Requirement:
From the entries below, copy each line in which the word "computer" occurs.
↓↓↓
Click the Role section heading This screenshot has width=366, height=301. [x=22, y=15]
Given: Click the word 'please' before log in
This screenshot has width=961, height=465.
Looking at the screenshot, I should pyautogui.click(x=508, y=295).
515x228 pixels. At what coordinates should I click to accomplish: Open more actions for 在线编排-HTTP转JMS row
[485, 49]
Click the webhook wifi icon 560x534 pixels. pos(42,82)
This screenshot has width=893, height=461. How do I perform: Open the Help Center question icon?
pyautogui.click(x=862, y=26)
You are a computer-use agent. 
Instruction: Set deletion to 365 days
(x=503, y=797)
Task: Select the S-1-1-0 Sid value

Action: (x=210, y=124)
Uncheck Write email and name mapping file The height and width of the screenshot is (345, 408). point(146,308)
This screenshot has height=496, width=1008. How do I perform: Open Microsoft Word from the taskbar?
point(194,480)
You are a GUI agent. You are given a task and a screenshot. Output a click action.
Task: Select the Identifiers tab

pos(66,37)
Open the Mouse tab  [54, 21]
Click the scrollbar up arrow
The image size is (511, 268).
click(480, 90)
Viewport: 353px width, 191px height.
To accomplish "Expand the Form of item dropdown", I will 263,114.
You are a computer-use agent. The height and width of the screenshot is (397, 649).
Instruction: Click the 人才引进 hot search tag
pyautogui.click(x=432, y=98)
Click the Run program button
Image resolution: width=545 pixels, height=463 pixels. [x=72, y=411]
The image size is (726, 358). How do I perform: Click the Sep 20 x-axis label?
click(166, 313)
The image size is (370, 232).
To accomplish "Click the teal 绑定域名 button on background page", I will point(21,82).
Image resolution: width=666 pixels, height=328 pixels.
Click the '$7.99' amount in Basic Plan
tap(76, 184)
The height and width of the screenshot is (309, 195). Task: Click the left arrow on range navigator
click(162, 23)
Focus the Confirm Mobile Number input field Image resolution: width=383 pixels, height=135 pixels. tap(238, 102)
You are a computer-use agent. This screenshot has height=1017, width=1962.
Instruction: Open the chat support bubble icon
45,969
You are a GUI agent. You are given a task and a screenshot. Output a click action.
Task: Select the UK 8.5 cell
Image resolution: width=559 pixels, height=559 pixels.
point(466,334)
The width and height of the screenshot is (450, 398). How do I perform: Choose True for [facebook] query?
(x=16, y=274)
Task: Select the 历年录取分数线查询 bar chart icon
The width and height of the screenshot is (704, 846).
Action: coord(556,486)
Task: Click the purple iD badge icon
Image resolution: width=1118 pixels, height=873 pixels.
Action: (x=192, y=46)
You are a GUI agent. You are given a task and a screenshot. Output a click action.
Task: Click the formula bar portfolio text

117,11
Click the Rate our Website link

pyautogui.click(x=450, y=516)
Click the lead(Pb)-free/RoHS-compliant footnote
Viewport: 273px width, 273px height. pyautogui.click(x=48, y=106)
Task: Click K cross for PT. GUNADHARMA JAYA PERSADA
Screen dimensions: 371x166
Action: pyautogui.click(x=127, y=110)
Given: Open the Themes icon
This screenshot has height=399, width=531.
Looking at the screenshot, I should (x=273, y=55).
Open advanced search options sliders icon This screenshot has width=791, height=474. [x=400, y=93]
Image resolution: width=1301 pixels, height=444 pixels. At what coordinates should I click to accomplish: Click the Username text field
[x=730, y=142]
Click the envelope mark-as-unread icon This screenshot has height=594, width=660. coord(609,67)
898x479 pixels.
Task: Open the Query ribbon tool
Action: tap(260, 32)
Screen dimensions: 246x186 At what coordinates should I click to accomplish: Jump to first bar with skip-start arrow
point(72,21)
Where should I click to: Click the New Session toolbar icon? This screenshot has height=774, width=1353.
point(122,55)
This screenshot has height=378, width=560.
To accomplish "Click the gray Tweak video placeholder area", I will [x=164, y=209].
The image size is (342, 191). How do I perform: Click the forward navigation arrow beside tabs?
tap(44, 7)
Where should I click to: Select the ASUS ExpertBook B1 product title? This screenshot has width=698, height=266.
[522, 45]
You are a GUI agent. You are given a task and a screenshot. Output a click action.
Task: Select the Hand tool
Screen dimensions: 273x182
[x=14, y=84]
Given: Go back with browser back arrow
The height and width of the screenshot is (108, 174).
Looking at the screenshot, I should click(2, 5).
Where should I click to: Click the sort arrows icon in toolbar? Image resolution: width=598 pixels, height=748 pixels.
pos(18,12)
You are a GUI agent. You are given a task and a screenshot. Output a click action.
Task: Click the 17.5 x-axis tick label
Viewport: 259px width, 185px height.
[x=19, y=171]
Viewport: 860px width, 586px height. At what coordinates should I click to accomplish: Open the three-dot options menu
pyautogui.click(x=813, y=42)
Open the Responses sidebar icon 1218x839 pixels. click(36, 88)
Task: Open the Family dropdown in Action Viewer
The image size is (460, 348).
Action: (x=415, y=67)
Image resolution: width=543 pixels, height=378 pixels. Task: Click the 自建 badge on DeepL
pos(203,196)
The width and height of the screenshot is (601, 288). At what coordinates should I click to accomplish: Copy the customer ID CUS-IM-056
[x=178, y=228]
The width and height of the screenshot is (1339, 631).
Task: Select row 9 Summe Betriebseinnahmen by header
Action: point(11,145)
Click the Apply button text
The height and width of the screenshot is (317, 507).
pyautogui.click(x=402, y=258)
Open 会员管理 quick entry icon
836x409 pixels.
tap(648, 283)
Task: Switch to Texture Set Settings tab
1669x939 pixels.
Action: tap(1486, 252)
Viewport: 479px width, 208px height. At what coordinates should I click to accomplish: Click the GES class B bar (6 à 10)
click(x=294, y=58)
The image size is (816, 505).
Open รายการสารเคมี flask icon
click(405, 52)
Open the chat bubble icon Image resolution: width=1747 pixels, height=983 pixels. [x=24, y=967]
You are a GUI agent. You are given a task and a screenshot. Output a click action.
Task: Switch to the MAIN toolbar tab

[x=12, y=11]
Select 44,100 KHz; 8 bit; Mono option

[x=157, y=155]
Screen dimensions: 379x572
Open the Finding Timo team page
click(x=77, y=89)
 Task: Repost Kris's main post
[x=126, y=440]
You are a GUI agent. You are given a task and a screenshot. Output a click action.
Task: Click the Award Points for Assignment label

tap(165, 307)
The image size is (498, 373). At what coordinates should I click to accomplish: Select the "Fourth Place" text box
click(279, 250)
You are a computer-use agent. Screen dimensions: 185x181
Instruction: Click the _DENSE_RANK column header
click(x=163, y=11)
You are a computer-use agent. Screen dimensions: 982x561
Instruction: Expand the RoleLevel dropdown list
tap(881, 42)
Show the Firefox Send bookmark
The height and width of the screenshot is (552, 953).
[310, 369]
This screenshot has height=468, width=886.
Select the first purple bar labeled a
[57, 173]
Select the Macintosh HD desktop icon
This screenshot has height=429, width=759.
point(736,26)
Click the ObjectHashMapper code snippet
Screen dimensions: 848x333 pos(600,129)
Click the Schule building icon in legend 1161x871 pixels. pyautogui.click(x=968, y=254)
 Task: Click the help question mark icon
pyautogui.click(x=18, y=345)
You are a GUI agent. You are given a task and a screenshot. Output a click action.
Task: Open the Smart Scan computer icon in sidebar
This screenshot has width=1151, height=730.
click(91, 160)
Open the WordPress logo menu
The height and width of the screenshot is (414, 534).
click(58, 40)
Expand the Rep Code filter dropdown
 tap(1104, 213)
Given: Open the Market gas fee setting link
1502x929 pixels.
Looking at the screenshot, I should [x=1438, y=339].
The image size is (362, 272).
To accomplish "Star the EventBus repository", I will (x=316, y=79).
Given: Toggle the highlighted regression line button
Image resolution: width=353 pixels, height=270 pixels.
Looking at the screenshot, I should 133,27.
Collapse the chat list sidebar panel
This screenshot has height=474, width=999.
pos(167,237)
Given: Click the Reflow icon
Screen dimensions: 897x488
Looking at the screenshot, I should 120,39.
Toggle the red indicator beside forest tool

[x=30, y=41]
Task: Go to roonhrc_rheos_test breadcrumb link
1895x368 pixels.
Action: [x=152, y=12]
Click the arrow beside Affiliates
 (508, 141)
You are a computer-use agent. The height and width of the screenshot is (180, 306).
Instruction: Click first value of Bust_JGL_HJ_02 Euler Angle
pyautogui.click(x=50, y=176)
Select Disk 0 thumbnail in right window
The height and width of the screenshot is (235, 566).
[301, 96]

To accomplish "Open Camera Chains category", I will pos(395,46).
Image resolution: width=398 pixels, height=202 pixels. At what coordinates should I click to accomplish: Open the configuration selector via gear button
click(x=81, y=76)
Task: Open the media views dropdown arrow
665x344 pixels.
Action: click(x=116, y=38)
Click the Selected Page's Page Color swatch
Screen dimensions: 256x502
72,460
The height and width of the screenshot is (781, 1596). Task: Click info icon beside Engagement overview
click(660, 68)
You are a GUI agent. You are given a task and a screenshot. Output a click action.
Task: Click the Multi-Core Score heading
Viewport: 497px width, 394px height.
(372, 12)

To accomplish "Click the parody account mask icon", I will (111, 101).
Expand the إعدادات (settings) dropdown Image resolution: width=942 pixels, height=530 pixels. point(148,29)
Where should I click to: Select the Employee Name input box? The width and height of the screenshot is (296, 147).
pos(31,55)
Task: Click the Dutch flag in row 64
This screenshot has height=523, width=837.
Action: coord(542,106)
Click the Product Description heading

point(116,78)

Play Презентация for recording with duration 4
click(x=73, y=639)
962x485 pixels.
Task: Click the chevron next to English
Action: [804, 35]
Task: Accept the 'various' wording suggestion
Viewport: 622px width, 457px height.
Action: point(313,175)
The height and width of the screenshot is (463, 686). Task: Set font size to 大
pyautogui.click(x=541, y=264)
↑↑↑
Response to the exercise:
You are a computer-use agent. 
You are a computer-use agent. The height and width of the screenshot is (397, 649).
You are a computer-use agent. This screenshot has height=1017, width=1962.
You are a computer-use agent. Screen dimensions: 185x181
You are a computer-use agent. Screen dimensions: 982x561
Task: Open the Smart Scan computer icon in sidebar
You are a computer-use agent. The height and width of the screenshot is (180, 306).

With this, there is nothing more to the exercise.